### Brief:
Could you set down every record exactly as it appears?

+--

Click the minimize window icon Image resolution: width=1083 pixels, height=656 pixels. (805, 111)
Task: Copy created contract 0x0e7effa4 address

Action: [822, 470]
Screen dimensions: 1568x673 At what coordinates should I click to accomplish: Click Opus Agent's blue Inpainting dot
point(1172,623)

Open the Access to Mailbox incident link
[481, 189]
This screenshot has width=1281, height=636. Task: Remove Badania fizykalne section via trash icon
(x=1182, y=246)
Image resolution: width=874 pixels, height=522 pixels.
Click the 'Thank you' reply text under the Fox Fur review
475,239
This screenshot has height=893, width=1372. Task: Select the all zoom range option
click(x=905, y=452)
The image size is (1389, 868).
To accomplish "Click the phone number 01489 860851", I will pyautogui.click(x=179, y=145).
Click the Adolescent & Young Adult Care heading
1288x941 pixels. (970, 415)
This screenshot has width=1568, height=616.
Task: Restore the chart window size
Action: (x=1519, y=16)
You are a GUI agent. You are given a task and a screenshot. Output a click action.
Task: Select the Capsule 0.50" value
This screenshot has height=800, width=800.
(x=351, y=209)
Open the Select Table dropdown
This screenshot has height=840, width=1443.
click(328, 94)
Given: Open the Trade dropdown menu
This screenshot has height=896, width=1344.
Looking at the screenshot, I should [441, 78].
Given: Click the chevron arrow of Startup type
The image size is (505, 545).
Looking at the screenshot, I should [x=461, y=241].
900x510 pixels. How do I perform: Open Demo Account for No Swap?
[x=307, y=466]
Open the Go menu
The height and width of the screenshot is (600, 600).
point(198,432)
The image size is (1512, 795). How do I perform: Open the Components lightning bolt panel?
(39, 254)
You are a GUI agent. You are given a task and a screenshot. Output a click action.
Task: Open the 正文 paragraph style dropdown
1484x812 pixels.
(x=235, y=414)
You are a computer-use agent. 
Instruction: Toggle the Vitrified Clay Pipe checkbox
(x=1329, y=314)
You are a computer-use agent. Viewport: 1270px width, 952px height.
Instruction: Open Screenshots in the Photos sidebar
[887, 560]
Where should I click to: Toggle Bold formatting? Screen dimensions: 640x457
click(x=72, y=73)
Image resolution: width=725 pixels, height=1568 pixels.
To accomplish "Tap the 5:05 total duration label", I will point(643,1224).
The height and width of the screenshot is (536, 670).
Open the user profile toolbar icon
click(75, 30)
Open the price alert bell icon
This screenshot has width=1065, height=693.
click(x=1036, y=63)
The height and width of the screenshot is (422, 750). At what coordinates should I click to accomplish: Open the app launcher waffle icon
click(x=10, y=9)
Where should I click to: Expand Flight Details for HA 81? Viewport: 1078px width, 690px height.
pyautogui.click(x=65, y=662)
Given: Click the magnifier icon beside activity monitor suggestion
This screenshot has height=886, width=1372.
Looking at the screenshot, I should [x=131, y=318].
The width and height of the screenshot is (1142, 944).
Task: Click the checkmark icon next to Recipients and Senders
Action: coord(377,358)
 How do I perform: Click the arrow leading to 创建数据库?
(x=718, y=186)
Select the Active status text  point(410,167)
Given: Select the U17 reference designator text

+--

### Answer section:
Click the minimize window icon Image resolution: width=1083 pixels, height=656 pixels. (805, 111)
Task: Copy created contract 0x0e7effa4 address

Action: [822, 470]
Screen dimensions: 1568x673 At what coordinates should I click to accomplish: Click Opus Agent's blue Inpainting dot
point(1172,623)

Open the Access to Mailbox incident link
[481, 189]
This screenshot has width=1281, height=636. Task: Remove Badania fizykalne section via trash icon
(x=1182, y=246)
Image resolution: width=874 pixels, height=522 pixels.
Click the 'Thank you' reply text under the Fox Fur review
475,239
This screenshot has height=893, width=1372. Task: Select the all zoom range option
click(x=905, y=452)
The image size is (1389, 868).
To accomplish "Click the phone number 01489 860851", I will pyautogui.click(x=179, y=145).
Click the Adolescent & Young Adult Care heading
1288x941 pixels. (970, 415)
This screenshot has width=1568, height=616.
Task: Restore the chart window size
Action: (x=1519, y=16)
You are a GUI agent. You are given a task and a screenshot. Output a click action.
Task: Select the Capsule 0.50" value
This screenshot has height=800, width=800.
(x=351, y=209)
Open the Select Table dropdown
This screenshot has height=840, width=1443.
click(328, 94)
Given: Open the Trade dropdown menu
This screenshot has height=896, width=1344.
Looking at the screenshot, I should [441, 78].
Given: Click the chevron arrow of Startup type
The image size is (505, 545).
Looking at the screenshot, I should [x=461, y=241].
900x510 pixels. How do I perform: Open Demo Account for No Swap?
[x=307, y=466]
Open the Go menu
The height and width of the screenshot is (600, 600).
point(198,432)
The image size is (1512, 795). How do I perform: Open the Components lightning bolt panel?
(39, 254)
You are a GUI agent. You are given a task and a screenshot. Output a click action.
Task: Open the 正文 paragraph style dropdown
1484x812 pixels.
(x=235, y=414)
You are a computer-use agent. 
Instruction: Toggle the Vitrified Clay Pipe checkbox
(x=1329, y=314)
You are a computer-use agent. Viewport: 1270px width, 952px height.
Instruction: Open Screenshots in the Photos sidebar
[887, 560]
Where should I click to: Toggle Bold formatting? Screen dimensions: 640x457
click(x=72, y=73)
Image resolution: width=725 pixels, height=1568 pixels.
To accomplish "Tap the 5:05 total duration label", I will point(643,1224).
The height and width of the screenshot is (536, 670).
Open the user profile toolbar icon
click(75, 30)
Open the price alert bell icon
This screenshot has width=1065, height=693.
click(x=1036, y=63)
The height and width of the screenshot is (422, 750). At what coordinates should I click to accomplish: Open the app launcher waffle icon
click(x=10, y=9)
Where should I click to: Expand Flight Details for HA 81? Viewport: 1078px width, 690px height.
pyautogui.click(x=65, y=662)
Given: Click the magnifier icon beside activity monitor suggestion
This screenshot has height=886, width=1372.
Looking at the screenshot, I should [x=131, y=318].
The width and height of the screenshot is (1142, 944).
Task: Click the checkmark icon next to Recipients and Senders
Action: coord(377,358)
 How do I perform: Click the arrow leading to 创建数据库?
(x=718, y=186)
Select the Active status text  point(410,167)
Given: Select the U17 reference designator text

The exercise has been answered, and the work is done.